----- Material for this exercise

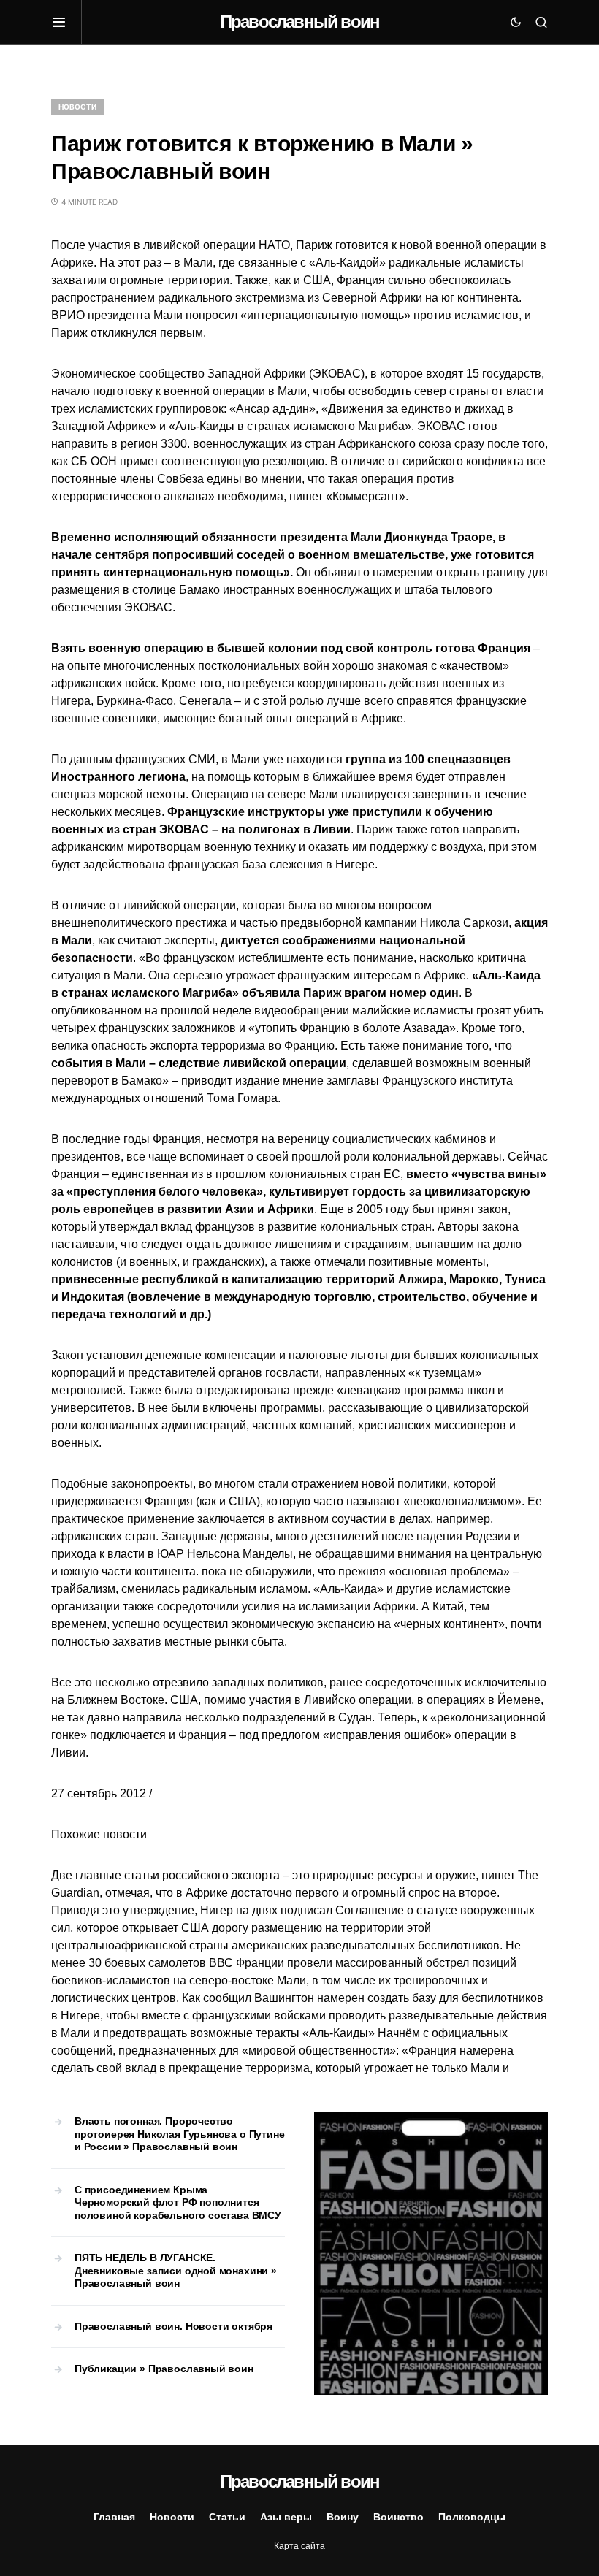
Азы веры (286, 2517)
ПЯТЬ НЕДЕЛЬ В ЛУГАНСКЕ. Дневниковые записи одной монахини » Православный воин (176, 2270)
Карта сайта (299, 2546)
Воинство (398, 2517)
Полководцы (471, 2517)
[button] (66, 22)
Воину (343, 2517)
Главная (114, 2517)
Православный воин (299, 21)
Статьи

----------

§ How to complete this task
In the copy, leave out the pictures and restate the records exactly.

§ Written reply
Азы веры (286, 2517)
ПЯТЬ НЕДЕЛЬ В ЛУГАНСКЕ. Дневниковые записи одной монахини » Православный воин (176, 2270)
Карта сайта (299, 2546)
Воинство (398, 2517)
Полководцы (471, 2517)
[button] (66, 22)
Воину (343, 2517)
Главная (114, 2517)
Православный воин (299, 21)
Статьи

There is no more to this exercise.